(Items from a data source)
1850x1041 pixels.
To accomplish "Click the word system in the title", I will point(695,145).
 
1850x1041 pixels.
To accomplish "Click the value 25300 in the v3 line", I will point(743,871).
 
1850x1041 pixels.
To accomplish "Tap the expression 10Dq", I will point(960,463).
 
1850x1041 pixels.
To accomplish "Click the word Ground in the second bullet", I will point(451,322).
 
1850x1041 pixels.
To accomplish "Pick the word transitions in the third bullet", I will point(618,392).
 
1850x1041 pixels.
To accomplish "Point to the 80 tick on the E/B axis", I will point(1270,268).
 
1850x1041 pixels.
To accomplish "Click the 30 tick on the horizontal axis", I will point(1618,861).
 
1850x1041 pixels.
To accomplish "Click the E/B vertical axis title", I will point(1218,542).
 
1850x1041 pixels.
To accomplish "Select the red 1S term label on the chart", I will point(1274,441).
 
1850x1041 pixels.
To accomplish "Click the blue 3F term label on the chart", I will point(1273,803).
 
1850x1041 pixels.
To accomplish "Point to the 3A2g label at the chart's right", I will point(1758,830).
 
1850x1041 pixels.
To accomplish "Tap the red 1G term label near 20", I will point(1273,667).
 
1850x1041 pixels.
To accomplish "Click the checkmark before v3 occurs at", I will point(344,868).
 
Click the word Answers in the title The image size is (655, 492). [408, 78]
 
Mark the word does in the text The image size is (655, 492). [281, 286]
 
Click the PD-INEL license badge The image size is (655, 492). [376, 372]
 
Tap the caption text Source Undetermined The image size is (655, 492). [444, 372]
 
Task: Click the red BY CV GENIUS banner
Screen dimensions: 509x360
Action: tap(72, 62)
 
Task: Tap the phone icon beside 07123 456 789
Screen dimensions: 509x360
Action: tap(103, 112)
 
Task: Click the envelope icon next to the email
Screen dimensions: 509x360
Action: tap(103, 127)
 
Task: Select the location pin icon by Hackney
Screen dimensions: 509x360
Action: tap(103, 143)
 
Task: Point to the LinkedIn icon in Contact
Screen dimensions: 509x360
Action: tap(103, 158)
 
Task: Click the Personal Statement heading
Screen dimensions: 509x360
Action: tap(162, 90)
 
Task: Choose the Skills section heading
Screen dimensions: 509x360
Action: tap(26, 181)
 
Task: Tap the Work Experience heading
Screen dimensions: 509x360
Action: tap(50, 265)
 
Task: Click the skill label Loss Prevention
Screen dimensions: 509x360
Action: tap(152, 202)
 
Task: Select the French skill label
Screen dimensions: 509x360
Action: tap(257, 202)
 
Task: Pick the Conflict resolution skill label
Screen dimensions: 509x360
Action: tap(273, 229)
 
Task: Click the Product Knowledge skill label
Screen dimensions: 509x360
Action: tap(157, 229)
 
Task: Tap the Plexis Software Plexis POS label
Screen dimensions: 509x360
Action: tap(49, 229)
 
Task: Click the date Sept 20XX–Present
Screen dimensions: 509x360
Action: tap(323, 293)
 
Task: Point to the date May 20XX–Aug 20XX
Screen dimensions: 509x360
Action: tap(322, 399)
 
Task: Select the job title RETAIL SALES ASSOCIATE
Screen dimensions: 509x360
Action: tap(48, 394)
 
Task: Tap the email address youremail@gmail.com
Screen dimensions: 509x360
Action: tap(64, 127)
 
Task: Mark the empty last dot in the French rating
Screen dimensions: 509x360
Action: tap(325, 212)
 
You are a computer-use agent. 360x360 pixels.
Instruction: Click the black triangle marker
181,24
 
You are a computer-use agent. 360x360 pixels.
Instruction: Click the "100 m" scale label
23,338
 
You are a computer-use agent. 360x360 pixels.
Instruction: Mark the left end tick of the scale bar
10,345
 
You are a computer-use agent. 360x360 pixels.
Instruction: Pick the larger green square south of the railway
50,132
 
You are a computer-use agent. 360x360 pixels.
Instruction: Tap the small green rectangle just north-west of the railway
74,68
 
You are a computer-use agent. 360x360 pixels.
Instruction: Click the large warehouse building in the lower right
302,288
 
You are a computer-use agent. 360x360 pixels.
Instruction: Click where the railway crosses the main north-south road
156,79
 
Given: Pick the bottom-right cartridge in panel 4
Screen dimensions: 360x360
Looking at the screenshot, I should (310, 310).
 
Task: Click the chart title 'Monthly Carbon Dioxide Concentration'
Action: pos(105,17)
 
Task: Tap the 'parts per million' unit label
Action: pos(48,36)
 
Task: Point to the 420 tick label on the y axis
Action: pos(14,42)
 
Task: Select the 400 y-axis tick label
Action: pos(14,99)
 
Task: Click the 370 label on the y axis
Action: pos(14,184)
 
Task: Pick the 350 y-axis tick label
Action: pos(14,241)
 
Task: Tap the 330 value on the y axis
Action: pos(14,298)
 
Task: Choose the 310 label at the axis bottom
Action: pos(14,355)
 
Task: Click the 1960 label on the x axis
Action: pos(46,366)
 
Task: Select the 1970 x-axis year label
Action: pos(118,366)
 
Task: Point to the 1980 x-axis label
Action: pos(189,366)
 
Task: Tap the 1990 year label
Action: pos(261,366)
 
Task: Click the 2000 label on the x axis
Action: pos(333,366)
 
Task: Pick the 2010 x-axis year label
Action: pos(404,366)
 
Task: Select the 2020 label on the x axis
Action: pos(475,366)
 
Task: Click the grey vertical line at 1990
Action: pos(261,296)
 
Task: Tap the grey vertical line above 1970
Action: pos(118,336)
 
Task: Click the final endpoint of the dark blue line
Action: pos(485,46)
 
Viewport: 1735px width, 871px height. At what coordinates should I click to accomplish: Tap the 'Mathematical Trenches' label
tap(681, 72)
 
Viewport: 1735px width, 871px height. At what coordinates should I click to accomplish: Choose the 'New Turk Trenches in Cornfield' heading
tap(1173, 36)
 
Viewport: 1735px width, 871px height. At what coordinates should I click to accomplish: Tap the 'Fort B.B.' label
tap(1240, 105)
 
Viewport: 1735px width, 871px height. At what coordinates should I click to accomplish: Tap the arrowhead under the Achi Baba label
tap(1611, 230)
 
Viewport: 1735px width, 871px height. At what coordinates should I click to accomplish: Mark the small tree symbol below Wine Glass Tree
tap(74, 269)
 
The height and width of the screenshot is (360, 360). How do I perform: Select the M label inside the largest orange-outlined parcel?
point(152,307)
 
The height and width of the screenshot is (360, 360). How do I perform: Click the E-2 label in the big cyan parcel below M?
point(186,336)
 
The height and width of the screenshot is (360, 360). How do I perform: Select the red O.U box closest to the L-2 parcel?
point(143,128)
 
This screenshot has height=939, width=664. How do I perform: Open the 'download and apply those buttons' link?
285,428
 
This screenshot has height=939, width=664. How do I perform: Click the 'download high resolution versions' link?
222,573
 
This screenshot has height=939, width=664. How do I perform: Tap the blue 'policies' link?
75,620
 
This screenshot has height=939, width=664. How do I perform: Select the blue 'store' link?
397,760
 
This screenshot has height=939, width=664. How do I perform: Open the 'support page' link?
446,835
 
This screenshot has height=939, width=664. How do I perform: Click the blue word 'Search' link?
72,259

## Instruction
Write out all of the records above, word for word and without changes.

## Task answer
1850x1041 pixels.
To accomplish "Click the word system in the title", I will point(695,145).
 
1850x1041 pixels.
To accomplish "Click the value 25300 in the v3 line", I will point(743,871).
 
1850x1041 pixels.
To accomplish "Tap the expression 10Dq", I will point(960,463).
 
1850x1041 pixels.
To accomplish "Click the word Ground in the second bullet", I will point(451,322).
 
1850x1041 pixels.
To accomplish "Pick the word transitions in the third bullet", I will point(618,392).
 
1850x1041 pixels.
To accomplish "Point to the 80 tick on the E/B axis", I will point(1270,268).
 
1850x1041 pixels.
To accomplish "Click the 30 tick on the horizontal axis", I will point(1618,861).
 
1850x1041 pixels.
To accomplish "Click the E/B vertical axis title", I will point(1218,542).
 
1850x1041 pixels.
To accomplish "Select the red 1S term label on the chart", I will point(1274,441).
 
1850x1041 pixels.
To accomplish "Click the blue 3F term label on the chart", I will point(1273,803).
 
1850x1041 pixels.
To accomplish "Point to the 3A2g label at the chart's right", I will point(1758,830).
 
1850x1041 pixels.
To accomplish "Tap the red 1G term label near 20", I will point(1273,667).
 
1850x1041 pixels.
To accomplish "Click the checkmark before v3 occurs at", I will point(344,868).
 
Click the word Answers in the title The image size is (655, 492). [408, 78]
 
Mark the word does in the text The image size is (655, 492). [281, 286]
 
Click the PD-INEL license badge The image size is (655, 492). [376, 372]
 
Tap the caption text Source Undetermined The image size is (655, 492). [444, 372]
 
Task: Click the red BY CV GENIUS banner
Screen dimensions: 509x360
Action: tap(72, 62)
 
Task: Tap the phone icon beside 07123 456 789
Screen dimensions: 509x360
Action: tap(103, 112)
 
Task: Click the envelope icon next to the email
Screen dimensions: 509x360
Action: tap(103, 127)
 
Task: Select the location pin icon by Hackney
Screen dimensions: 509x360
Action: tap(103, 143)
 
Task: Point to the LinkedIn icon in Contact
Screen dimensions: 509x360
Action: tap(103, 158)
 
Task: Click the Personal Statement heading
Screen dimensions: 509x360
Action: tap(162, 90)
 
Task: Choose the Skills section heading
Screen dimensions: 509x360
Action: tap(26, 181)
 
Task: Tap the Work Experience heading
Screen dimensions: 509x360
Action: tap(50, 265)
 
Task: Click the skill label Loss Prevention
Screen dimensions: 509x360
Action: tap(152, 202)
 
Task: Select the French skill label
Screen dimensions: 509x360
Action: tap(257, 202)
 
Task: Pick the Conflict resolution skill label
Screen dimensions: 509x360
Action: tap(273, 229)
 
Task: Click the Product Knowledge skill label
Screen dimensions: 509x360
Action: tap(157, 229)
 
Task: Tap the Plexis Software Plexis POS label
Screen dimensions: 509x360
Action: tap(49, 229)
 
Task: Click the date Sept 20XX–Present
Screen dimensions: 509x360
Action: tap(323, 293)
 
Task: Point to the date May 20XX–Aug 20XX
Screen dimensions: 509x360
Action: tap(322, 399)
 
Task: Select the job title RETAIL SALES ASSOCIATE
Screen dimensions: 509x360
Action: tap(48, 394)
 
Task: Tap the email address youremail@gmail.com
Screen dimensions: 509x360
Action: tap(64, 127)
 
Task: Mark the empty last dot in the French rating
Screen dimensions: 509x360
Action: tap(325, 212)
 
You are a computer-use agent. 360x360 pixels.
Instruction: Click the black triangle marker
181,24
 
You are a computer-use agent. 360x360 pixels.
Instruction: Click the "100 m" scale label
23,338
 
You are a computer-use agent. 360x360 pixels.
Instruction: Mark the left end tick of the scale bar
10,345
 
You are a computer-use agent. 360x360 pixels.
Instruction: Pick the larger green square south of the railway
50,132
 
You are a computer-use agent. 360x360 pixels.
Instruction: Tap the small green rectangle just north-west of the railway
74,68
 
You are a computer-use agent. 360x360 pixels.
Instruction: Click the large warehouse building in the lower right
302,288
 
You are a computer-use agent. 360x360 pixels.
Instruction: Click where the railway crosses the main north-south road
156,79
 
Given: Pick the bottom-right cartridge in panel 4
Screen dimensions: 360x360
Looking at the screenshot, I should (310, 310).
 
Task: Click the chart title 'Monthly Carbon Dioxide Concentration'
Action: pos(105,17)
 
Task: Tap the 'parts per million' unit label
Action: pos(48,36)
 
Task: Point to the 420 tick label on the y axis
Action: pos(14,42)
 
Task: Select the 400 y-axis tick label
Action: pos(14,99)
 
Task: Click the 370 label on the y axis
Action: pos(14,184)
 
Task: Pick the 350 y-axis tick label
Action: pos(14,241)
 
Task: Tap the 330 value on the y axis
Action: pos(14,298)
 
Task: Choose the 310 label at the axis bottom
Action: pos(14,355)
 
Task: Click the 1960 label on the x axis
Action: pos(46,366)
 
Task: Select the 1970 x-axis year label
Action: pos(118,366)
 
Task: Point to the 1980 x-axis label
Action: pos(189,366)
 
Task: Tap the 1990 year label
Action: pos(261,366)
 
Task: Click the 2000 label on the x axis
Action: pos(333,366)
 
Task: Pick the 2010 x-axis year label
Action: pos(404,366)
 
Task: Select the 2020 label on the x axis
Action: pos(475,366)
 
Task: Click the grey vertical line at 1990
Action: pos(261,296)
 
Task: Tap the grey vertical line above 1970
Action: pos(118,336)
 
Task: Click the final endpoint of the dark blue line
Action: pos(485,46)
 
Viewport: 1735px width, 871px height. At what coordinates should I click to accomplish: Tap the 'Mathematical Trenches' label
tap(681, 72)
 
Viewport: 1735px width, 871px height. At what coordinates should I click to accomplish: Choose the 'New Turk Trenches in Cornfield' heading
tap(1173, 36)
 
Viewport: 1735px width, 871px height. At what coordinates should I click to accomplish: Tap the 'Fort B.B.' label
tap(1240, 105)
 
Viewport: 1735px width, 871px height. At what coordinates should I click to accomplish: Tap the arrowhead under the Achi Baba label
tap(1611, 230)
 
Viewport: 1735px width, 871px height. At what coordinates should I click to accomplish: Mark the small tree symbol below Wine Glass Tree
tap(74, 269)
 
The height and width of the screenshot is (360, 360). How do I perform: Select the M label inside the largest orange-outlined parcel?
point(152,307)
 
The height and width of the screenshot is (360, 360). How do I perform: Click the E-2 label in the big cyan parcel below M?
point(186,336)
 
The height and width of the screenshot is (360, 360). How do I perform: Select the red O.U box closest to the L-2 parcel?
point(143,128)
 
This screenshot has height=939, width=664. How do I perform: Open the 'download and apply those buttons' link?
285,428
 
This screenshot has height=939, width=664. How do I perform: Click the 'download high resolution versions' link?
222,573
 
This screenshot has height=939, width=664. How do I perform: Tap the blue 'policies' link?
75,620
 
This screenshot has height=939, width=664. How do I perform: Select the blue 'store' link?
397,760
 
This screenshot has height=939, width=664. How do I perform: Open the 'support page' link?
446,835
 
This screenshot has height=939, width=664. How do I perform: Click the blue word 'Search' link?
72,259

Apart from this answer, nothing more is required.